1.      Art. 17 Abs. 1 der Verordnung (EU) Nr. 604/2013 des Europäischen Parlaments und des Rates vom 26. Juni 2013 zur Festlegung der Kriterien und Verfahren zur Bestimmung des Mitgliedstaats, der für die Prüfung eines von einem Drittstaatsangehörigen oder Staatenlosen in einem Mitgliedstaat gestellten Antrags auf internationalen Schutz zuständig ist, ist dahin auszulegen, dass der Umstand, dass ein als „zuständig“ im Sinne dieser Verordnung bestimmter Mitgliedstaat seine Absicht mitgeteilt hat, gemäß Art. 50 EUV aus der Union auszutreten, den die Zuständigkeit prüfenden Mitgliedstaat nicht dazu verpflichtet, in Anwendung der in diesem Art. 17 Abs. 1 vorgesehenen Ermessensklausel den fraglichen Schutzantrag selbst zu prüfen.

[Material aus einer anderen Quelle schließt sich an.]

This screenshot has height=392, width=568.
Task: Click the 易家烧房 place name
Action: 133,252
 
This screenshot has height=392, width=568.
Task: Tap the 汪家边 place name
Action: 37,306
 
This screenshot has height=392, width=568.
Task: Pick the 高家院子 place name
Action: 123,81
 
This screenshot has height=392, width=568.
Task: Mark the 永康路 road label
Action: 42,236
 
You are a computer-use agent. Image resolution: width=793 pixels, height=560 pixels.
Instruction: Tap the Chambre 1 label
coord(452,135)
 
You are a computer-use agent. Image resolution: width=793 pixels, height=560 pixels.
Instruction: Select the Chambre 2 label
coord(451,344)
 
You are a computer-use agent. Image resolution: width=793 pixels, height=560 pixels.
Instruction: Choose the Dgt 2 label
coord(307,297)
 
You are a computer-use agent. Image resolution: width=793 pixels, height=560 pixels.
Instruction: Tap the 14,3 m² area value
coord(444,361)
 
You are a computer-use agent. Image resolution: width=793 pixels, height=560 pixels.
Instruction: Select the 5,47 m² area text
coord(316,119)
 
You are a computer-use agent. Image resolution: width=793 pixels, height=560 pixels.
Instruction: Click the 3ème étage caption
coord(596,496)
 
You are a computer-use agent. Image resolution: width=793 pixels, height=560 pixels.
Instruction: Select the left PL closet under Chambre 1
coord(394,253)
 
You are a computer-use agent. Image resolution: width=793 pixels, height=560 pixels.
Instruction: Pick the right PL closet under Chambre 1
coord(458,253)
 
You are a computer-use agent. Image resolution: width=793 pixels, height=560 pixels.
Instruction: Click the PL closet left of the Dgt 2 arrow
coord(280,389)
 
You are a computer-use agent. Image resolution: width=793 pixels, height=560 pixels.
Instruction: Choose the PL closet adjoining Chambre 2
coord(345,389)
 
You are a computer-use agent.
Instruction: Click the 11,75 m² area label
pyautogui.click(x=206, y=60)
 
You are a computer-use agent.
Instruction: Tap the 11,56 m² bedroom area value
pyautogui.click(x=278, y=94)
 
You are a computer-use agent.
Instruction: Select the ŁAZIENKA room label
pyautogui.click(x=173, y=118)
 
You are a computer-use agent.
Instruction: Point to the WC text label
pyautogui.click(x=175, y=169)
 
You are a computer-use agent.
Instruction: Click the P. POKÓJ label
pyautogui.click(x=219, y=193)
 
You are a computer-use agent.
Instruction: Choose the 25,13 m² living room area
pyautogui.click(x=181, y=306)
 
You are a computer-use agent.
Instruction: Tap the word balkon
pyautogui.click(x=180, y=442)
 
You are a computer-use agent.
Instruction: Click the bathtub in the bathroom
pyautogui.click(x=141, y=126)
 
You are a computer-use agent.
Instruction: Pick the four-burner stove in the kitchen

2.      Die Verordnung Nr. 604/2013 ist dahin auszulegen, dass sie nicht verlangt, dass für die Bestimmung des zuständigen Staates nach den in dieser Verordnung definierten Kriterien und für die Anwendung der in Art. 17 Abs. 1 dieser Verordnung vorgesehenen Ermessensklausel dieselbe nationale Behörde zuständig ist.

3.      Art. 6 Abs. 1 der Verordnung Nr. 604/2013 ist dahin auszulegen, dass er einen Mitgliedstaat, der nach den in dieser Verordnung genannten Kriterien für die Prüfung eines Antrags auf internationalen Schutz unzuständig ist, nicht dazu verpflichtet, das Wohl des Kindes zu berücksichtigen und diesen Antrag in Anwendung von Art. 17 Abs. 1 dieser Verordnung selbst zu prüfen.

4.      Art. 27 Abs. 1 der Verordnung Nr. 604/2013 ist dahin auszulegen, dass er nicht dazu verpflichtet, einen Rechtsbehelf gegen die Entscheidung, von der in Art. 17 Abs. 1 dieser Verordnung vorgesehenen Befugnis keinen Gebrauch zu machen, vorzusehen, wovon die Möglichkeit unberührt bleibt, diese Entscheidung im Rahmen eines Rechtsbehelfs gegen die Überstellungsentscheidung anzufechten.

5.      Art. 20 Abs. 3 der Verordnung Nr. 604/2013 ist dahin auszulegen, dass er, soweit kein Beweis für das Gegenteil vorliegt, die Vermutung begründet, dass es dem Wohl des Kindes dient, seine Situation als untrennbar mit der seiner Eltern verbunden anzusehen.